- _Short task 1_: In the naval history passage, what size did Choiseul want the French navy to reach compared with the Royal Navy?

# START OF Text extract

France will not establish a durable seapower in the Mediterranean. She will try periodically to compete with England but cannot impose its domination at sea. The "grand dessein" of Louis XIV and Colbert is abandoned by their successors. The Regency will accept a second rank at sea and Louis XV will not rebuild seriously the navy. After the great disasters of the Seven Years' War, (which occurs more in the Atlantic than in the Mediterranean) Choiseul tries to reconstitute the French naval power. Its aim is to have a navy reaching two thirds of the Royal Navy, with the hope that Spanish and Napolitan navies will give the complement to match the British superiority22. His policy will be validated during the American Independence War. It is during the last decades of the Ancient Regime that an efficient navy is able to match the Royal Navy. France has not a naval power in relation with its military power. Its maritime trade suffers heavily during the War Seven Year's, but during the War of Austrian Succession and the American Independence War the navy was able to organise an effective convoy system23.

        The British Command of Sea ?

         

If XVIIIth century's France is not a seapower, may we say that England is a seapower in the Mediterranean during the XVIIIth century ? The answer seems evident. The XVIIIth century is the period of English ascendancy at sea. She has no longer rivals, her maritime trade is flourishing and her navy is able to compete with any ennemy and to deter some reluctant countries. In Mediterranean, the Royal Navy relies on the strategic base of Gibraltar seized in 1704 (and kept after the inconclusive battle of Velez-Malaga, August 24th, 1704) and during the first part of the century on the advanced post of Minorca seized in 1708 and she maintains a permanent squadron in the Mediterranean. As noted by Jeremy Black, British naval presence in the Mediterranean during the XVIIIth century marks the beginning of naval diplomacy : it " led some admirals, such as Byng in the late 1710 and Mathews in the 1740, wielding proconsular power, negotiating with foreign rulers, dictating to british diplomats " it was able to convoy troups, to mount amphibious operations and to intimidate Naples into neutrality in 174224.

# END OF Text extract
# START OF Records for processing

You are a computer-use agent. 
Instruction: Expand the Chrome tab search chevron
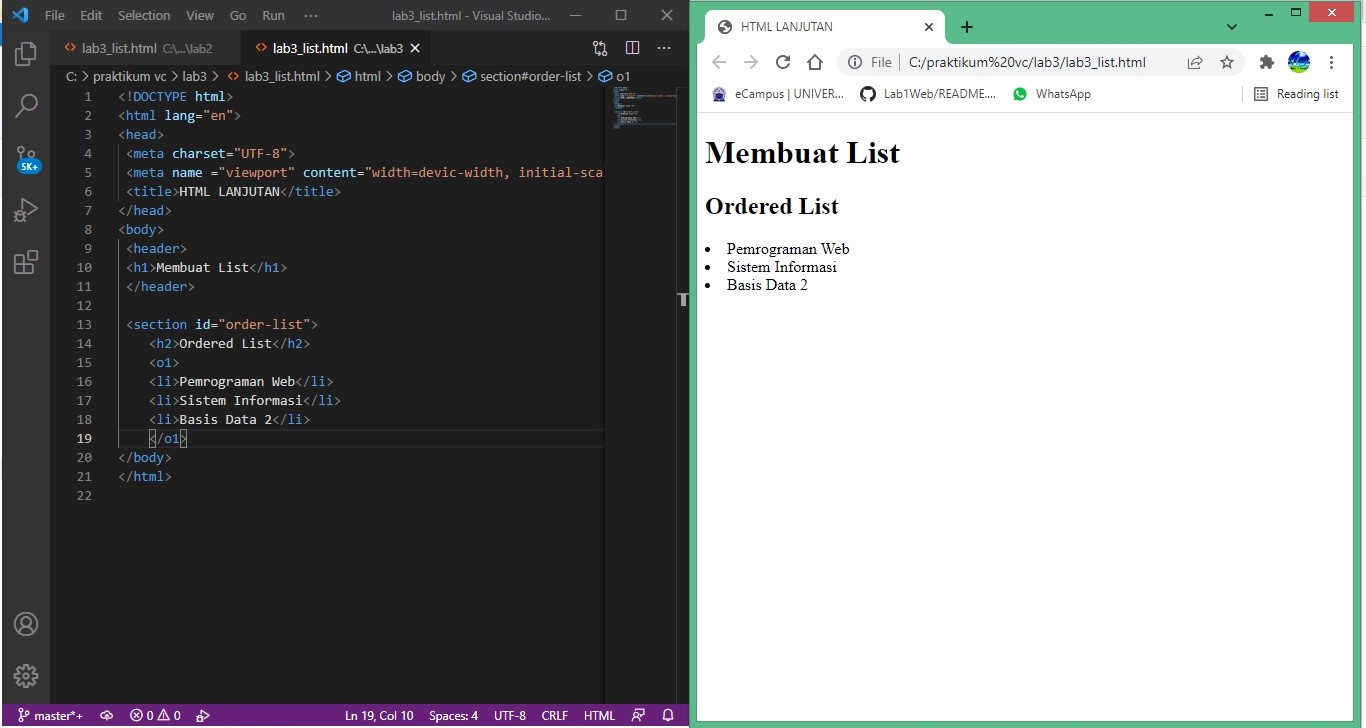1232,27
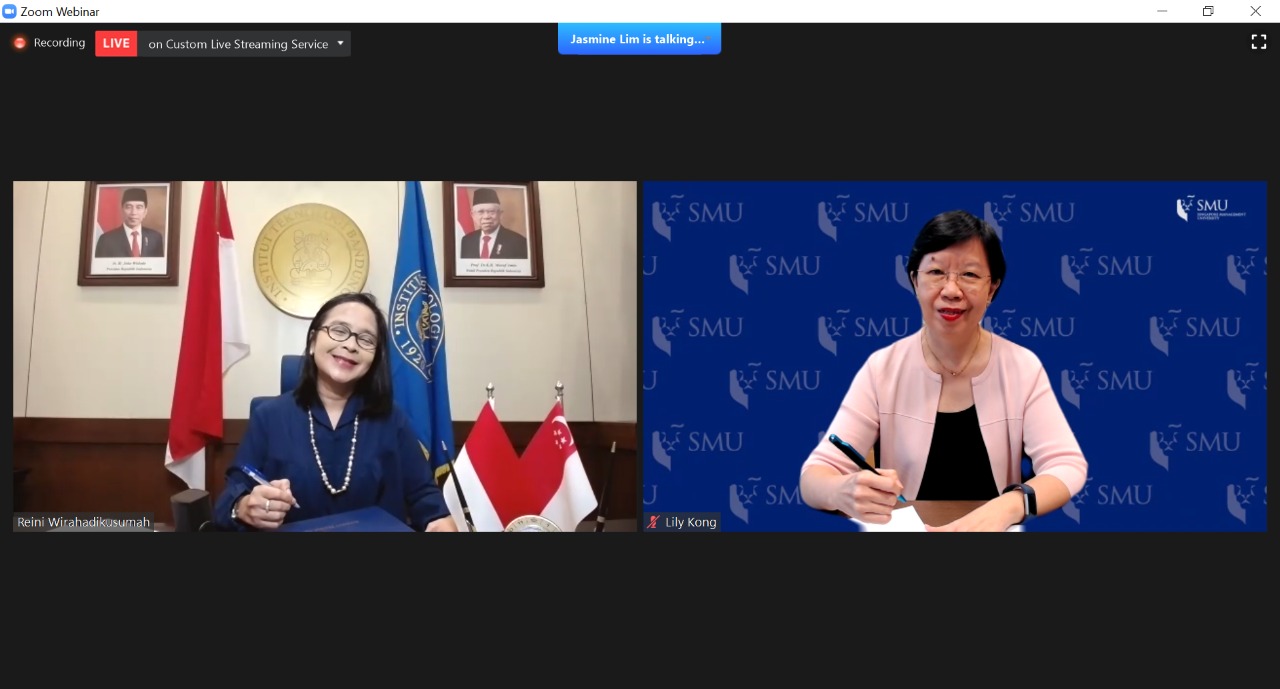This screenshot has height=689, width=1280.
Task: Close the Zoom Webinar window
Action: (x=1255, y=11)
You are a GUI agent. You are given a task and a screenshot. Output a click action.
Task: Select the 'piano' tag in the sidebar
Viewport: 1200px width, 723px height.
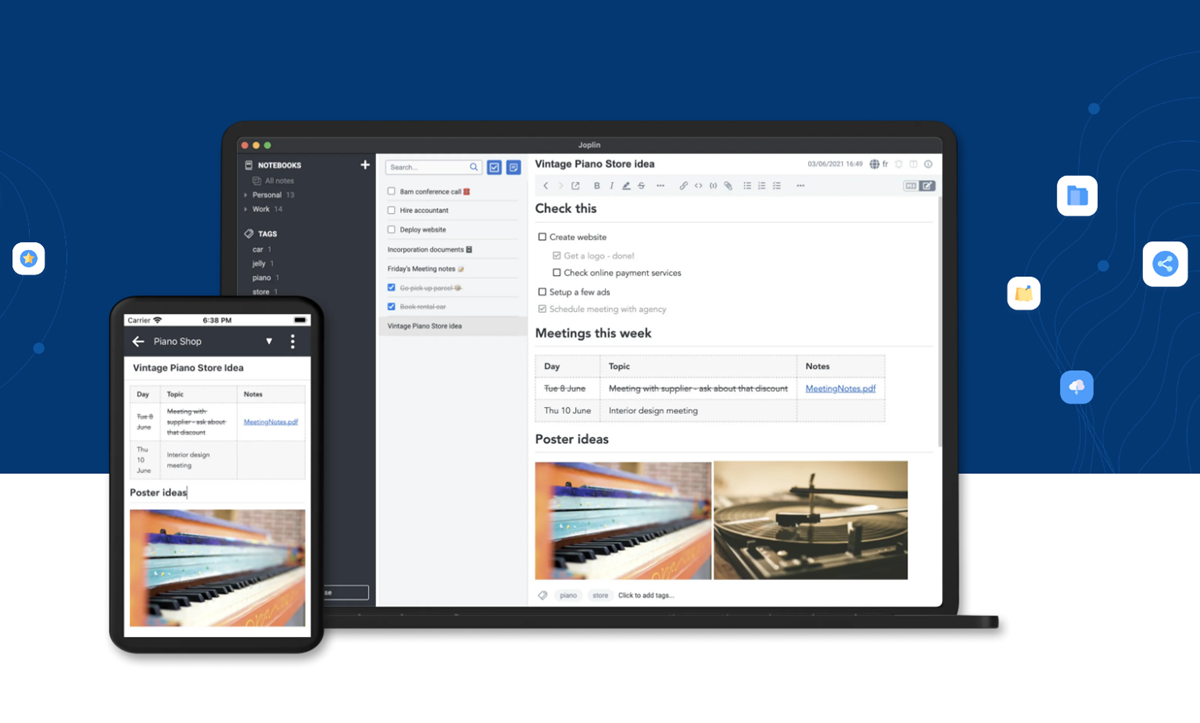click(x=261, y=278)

# END OF Records for processing
# START OF Records for processing

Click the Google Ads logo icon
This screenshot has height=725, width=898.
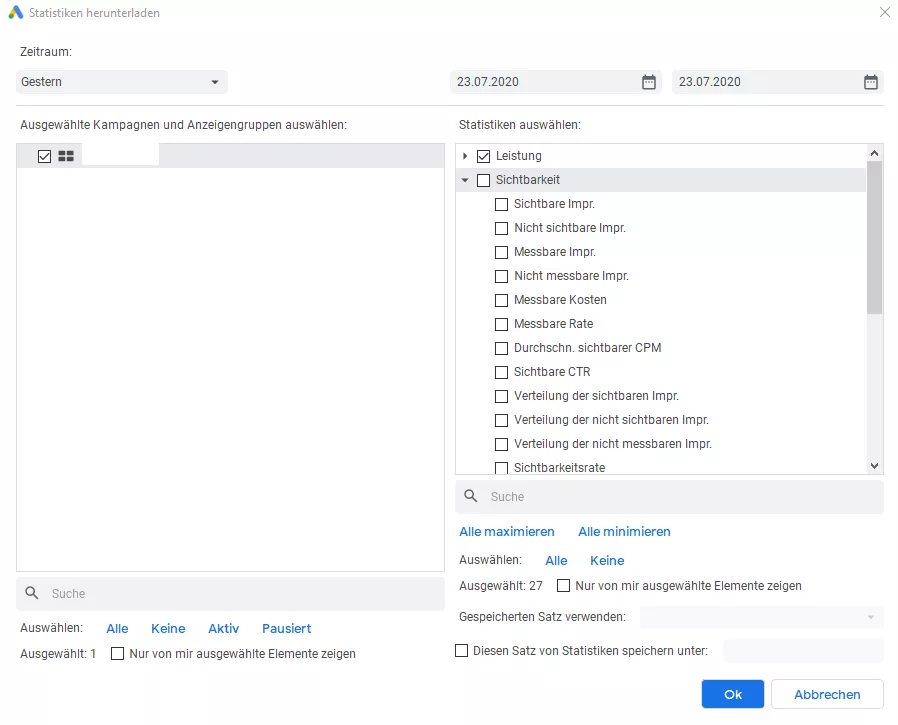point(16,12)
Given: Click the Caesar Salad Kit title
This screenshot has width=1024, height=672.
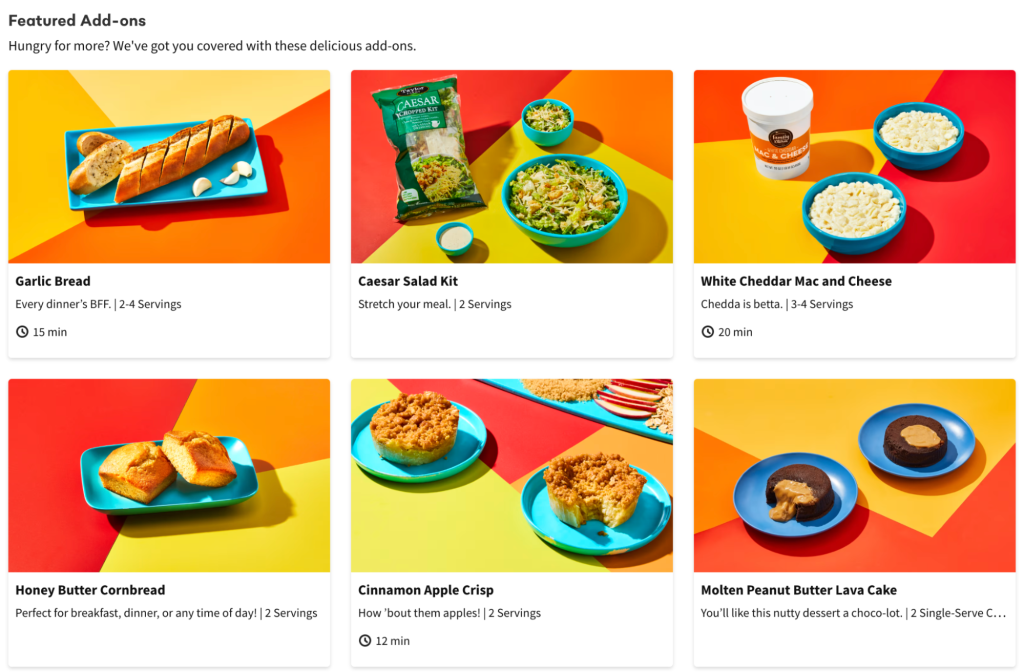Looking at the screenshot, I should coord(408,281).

# END OF Records for processing

- _Short task 2_: Print the records starting with the line that contains "You are a GUI" and going on through the line that contains "click(x=261, y=278)". Leave the pictures out.

- _Response 1_: Two thirds of the Royal Navy.

- _Response 2_:
You are a GUI agent. You are given a task and a screenshot. Output a click action.
Task: Select the 'piano' tag in the sidebar
Viewport: 1200px width, 723px height.
click(x=261, y=278)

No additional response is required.